The Sensex opened at 79,713.14 against a previous close of 79,724.12 and crashed nearly 2 percent to the level of 78,232.60. The Nifty 50 opened at 24,315.75 against its previous close of 24,304.35 and fell 2 percent to the level of 23,816.15.

Eventually, the Sensex closed 942 points, or 1.18 percent, lower at 78,782.24, while the Nifty 50 closed with a loss of 309 points, or 1.27 percent, at 23,995.35.

The BSE Midcap and Smallcap indices fell 1.31 percent and 1.65 percent, respectively.

Investors lose Rs 6 lakh-crore

The overall market capitalisation of BSE-listed firms dropped to nearly ₹442 lakh crore from ₹448 lakh crore in the previous session, making investors poorer by about ₹6 lakh crore in a single session.

In the Nifty 50 index, 42 stocks ended with losses, with shares of Hero MotoCorp, Grasim, Bajaj Auto, Adani Ports and Special Economic Zone, and BPCL as the top losers, falling 3-4 percent.

Mahindra and Mahindra, Tech Mahindra, Cipla, and SBI ended as the top gainers in the index, rising 1-2 percent.

Among the sectoral indices, Nifty Realty, Oil & Gas, and Media fell over 2 percent. Nifty Bank, Auto, Financial Services, FMCG, Metal, Private Bank, and Consumer Durables fell 1 percent.

What is driving the Indian stock market down today?


Experts pointed out these five key reasons behind the market crash today:

US election: The market is reacting to the US election-related nervousness. There is uncertainty about the outcome of the election as opinion polls indicate a tight fight between Democratic candidate Kamala Harris and Republican Donald Trump.


Still overvalued: Despite the recent correction, experts do not see a significant comfort on the valuation front. According to the equity research platform Trendlyne, the current PE (price-to-earnings) ratio of Nifty 50 at 22.7 is above the two-year average PE of 22.2 and near the one-year average PE of 22.7.

The Fed factor: The US Federal Reserve's policy outcome is scheduled for November 7, with experts anticipating a 25-basis-point rate cut. However, this may not move the market, as it is likely already priced in.
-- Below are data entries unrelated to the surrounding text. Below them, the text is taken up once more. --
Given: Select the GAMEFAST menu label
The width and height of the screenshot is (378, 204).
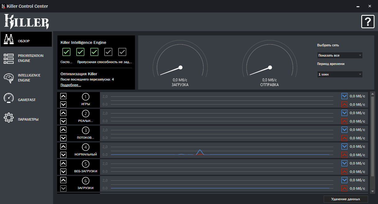Looking at the screenshot, I should tap(26, 100).
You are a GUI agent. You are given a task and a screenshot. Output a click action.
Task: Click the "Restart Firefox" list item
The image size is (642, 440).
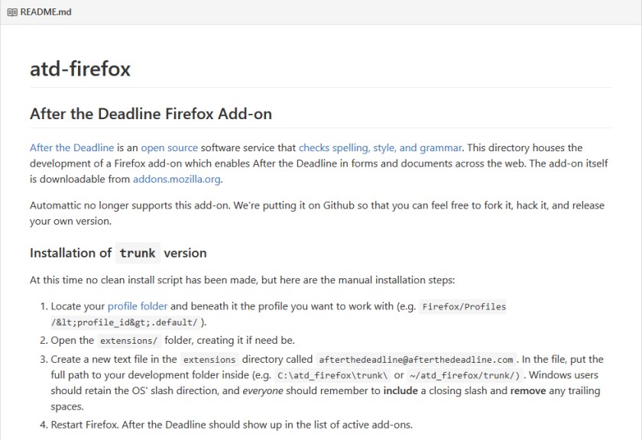click(x=84, y=425)
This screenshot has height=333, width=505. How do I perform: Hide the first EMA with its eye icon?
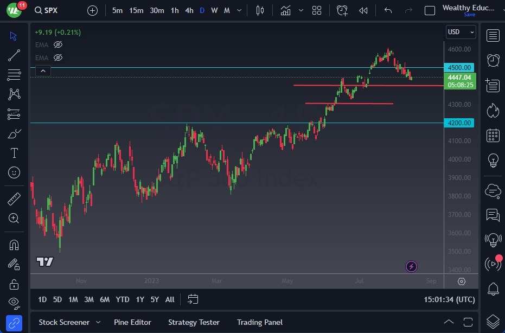click(59, 44)
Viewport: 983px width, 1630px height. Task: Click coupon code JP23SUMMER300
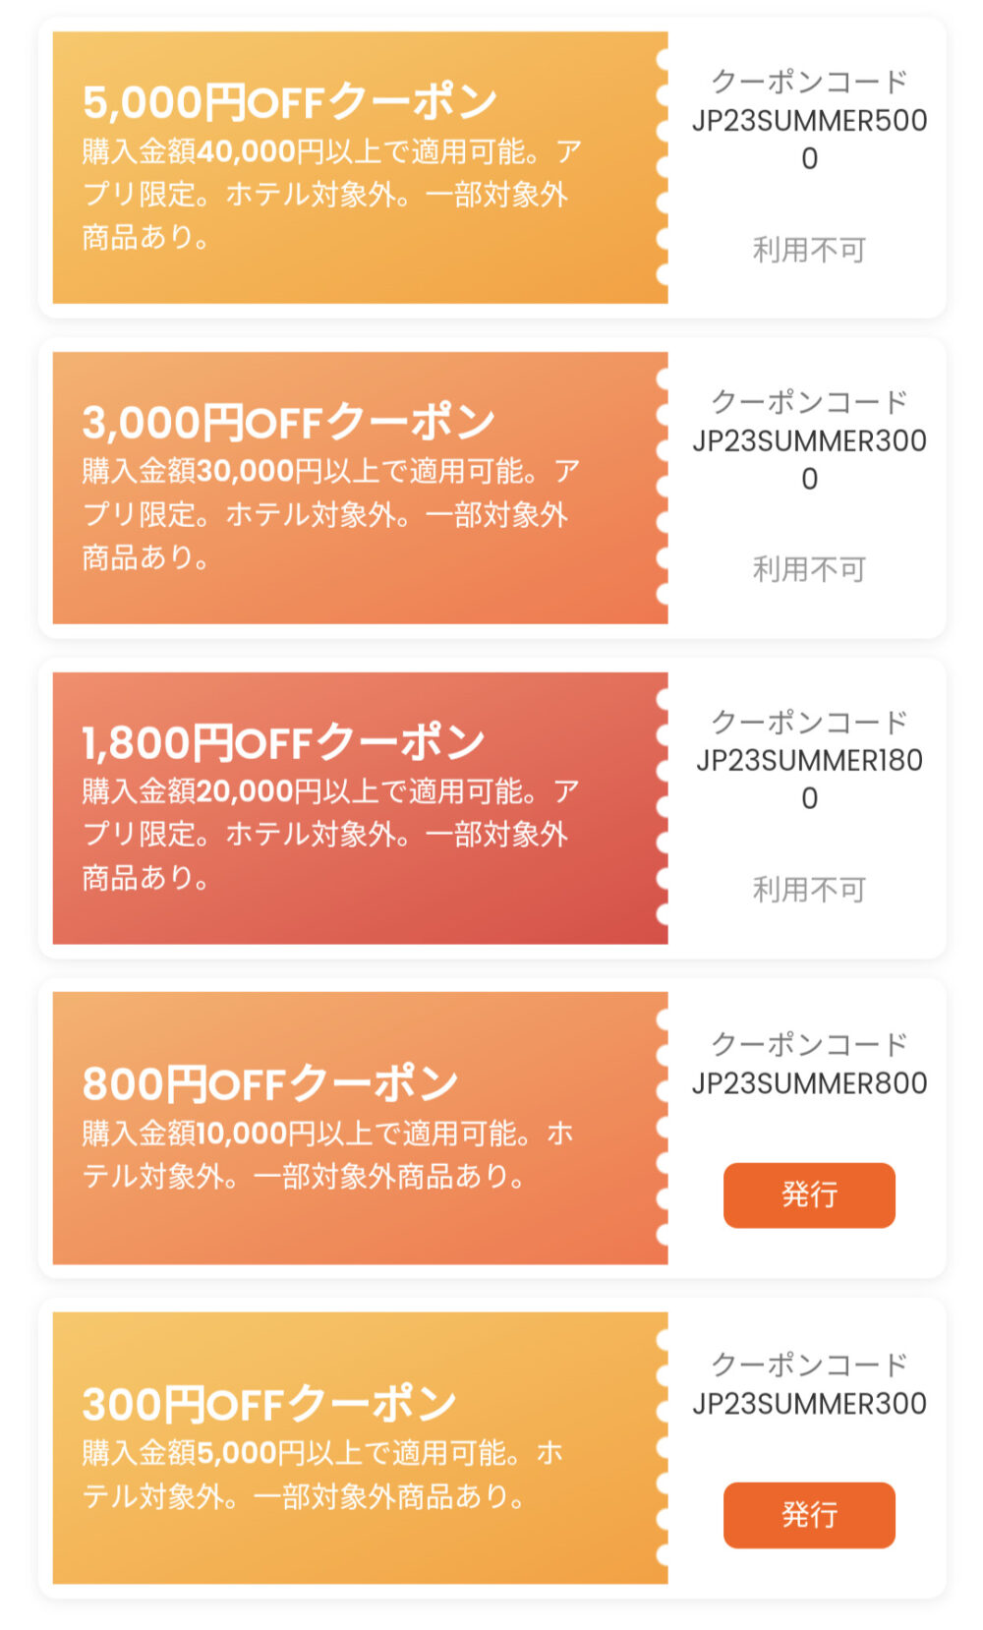click(808, 1403)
"Largely, the expectation is that the US Fed will go for a 25 bps cut, but all that could get negated because both the candidates of the US election are talking of a good amount of spending, so the fiscal deficit is going to be higher, which is why bond yields have jumped higher. This is not great news for the market," an analyst said.

Weak Q2 results: India Inc.’s September quarter results have been weaker than expected, raising investor concerns about the market outlook. "Earnings have been a bit soft, largely driven by commodities, which is impacting the overall market sentiment at this point," the analyst noted.
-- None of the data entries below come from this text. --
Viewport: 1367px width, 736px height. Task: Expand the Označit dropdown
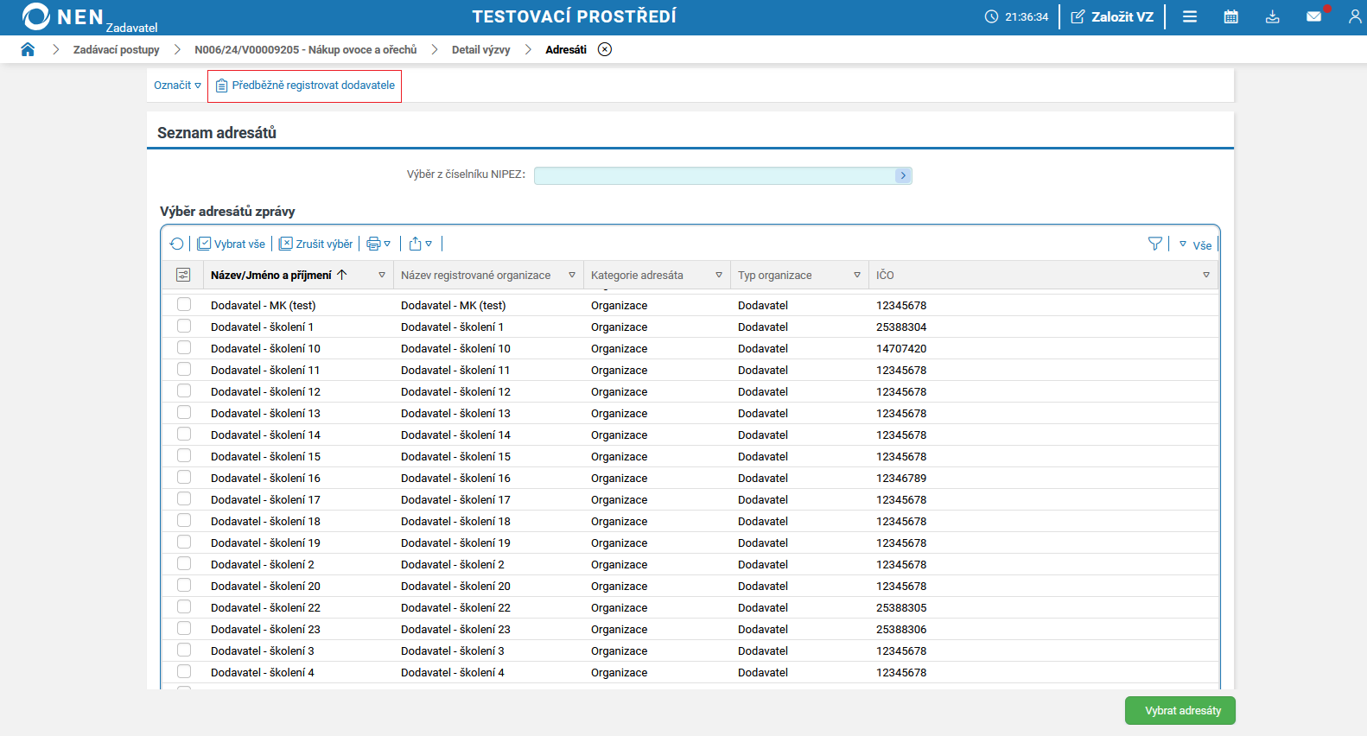tap(177, 86)
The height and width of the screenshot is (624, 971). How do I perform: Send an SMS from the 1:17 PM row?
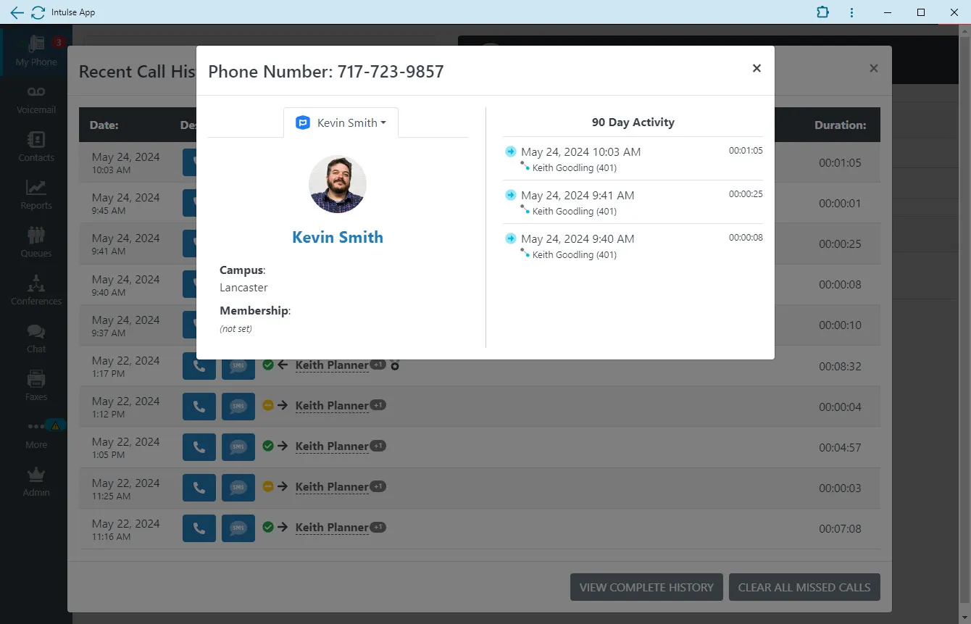pos(238,365)
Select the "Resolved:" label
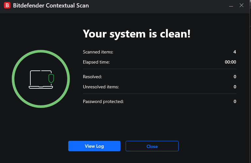 [92, 77]
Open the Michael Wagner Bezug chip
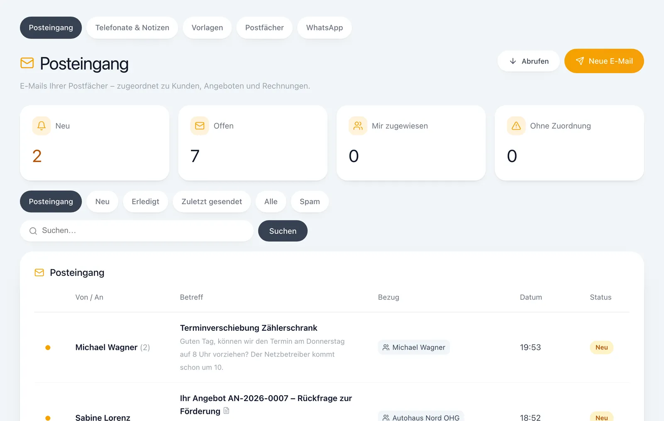The width and height of the screenshot is (664, 421). (x=414, y=347)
"The Indian market is facing headwinds from decelerating earnings growth. Nifty EPS (earning per share) growth, as indicated by Q2 results, may dip below 10 percent in FY25, which will render the present valuations of about 24 times estimated FY25 earnings difficult to sustain. FIIs may continue to sell in this difficult earnings growth environment, constraining any rally in the market," said Geojit's Vijayakumar.
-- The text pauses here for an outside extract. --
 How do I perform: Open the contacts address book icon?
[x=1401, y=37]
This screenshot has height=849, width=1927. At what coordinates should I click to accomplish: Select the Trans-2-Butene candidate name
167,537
Sharp selloff by FPIs: The Indian stock market is witnessing a heavy selloff from foreign portfolio investors (FPIs), while domestic institutional investors (DIIs) are also cautious ahead of the major global events this week.

Downward trend

"The Nifty and the Sensex have resumed their downward trend after a week of consolidation, largely due to heavy selling by FIIs. The expectation of another stimulus package from China is driving fund outflows from India to China, while FIIs are also booking profits ahead of the significant upcoming US elections. Additionally, DIIs appear to be on the sidelines amid these major global events," said Santosh Meena of Swastika Investment.